Court Opinion

ID: 7899693
Source: CourtListenerOpinion
Date Created: 2022-09-08 21:54:40.03893+00
Date Added: 2024-06-11T16:32:13.110298
License: Public Domain

Benson, J.
(dissenting) : The notice of forfeiture was directed to Williams, the purchaser, and to all others concerned. Williams had assigned the certificate and the assignment was recorded before the notice was issued, but Carlander, -to whom it was assigned, had also assigned it to the bank and had died before the issuance of the notice.
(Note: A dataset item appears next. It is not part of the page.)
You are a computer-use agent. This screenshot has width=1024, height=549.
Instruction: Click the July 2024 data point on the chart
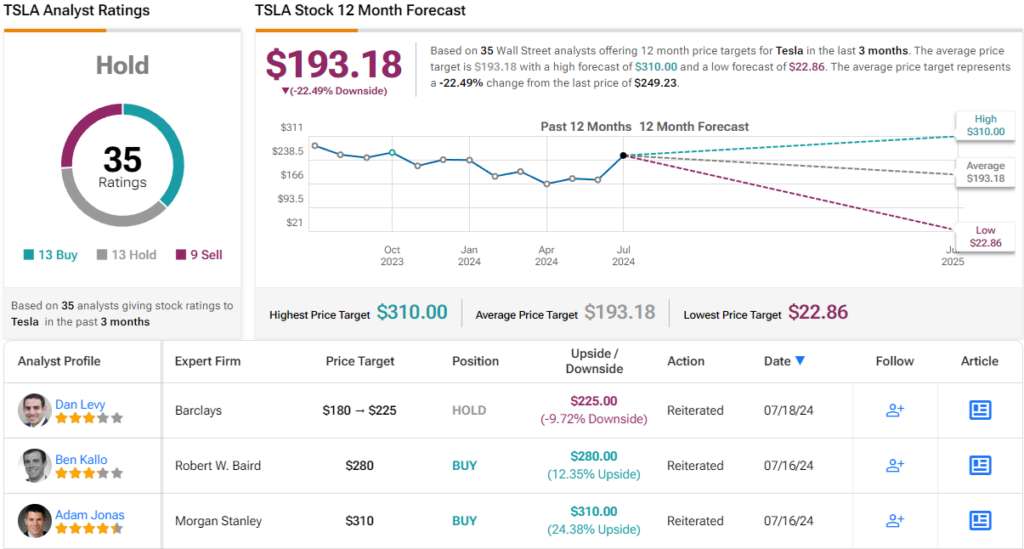point(624,155)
The idle ceremony of directing a notice to a dead man was not required by the statute, nor for any good reason, and certainly it should not have been directed to his heirs, for they had no interest in the land. The owner of the certificate at that time was a bank of another county, and Williams could not be found within the county. Roll, the tenant of the nonresident owner, was in possession of the land. In , these circumstances service of the notice was properly *679made upon such tenant. No other service, even if possible, was required. (Laws 1879, ch. 161, §2; Gen. Stat. 1901, § 6856; Laws 1907, ch. 373; Gen. Stat. 1909, §§ 7692-7696.)
The forfeiture seems to have been complete, and the auditor’s decision right.
Mr. Chief Justice Johnston concurs in this dissent.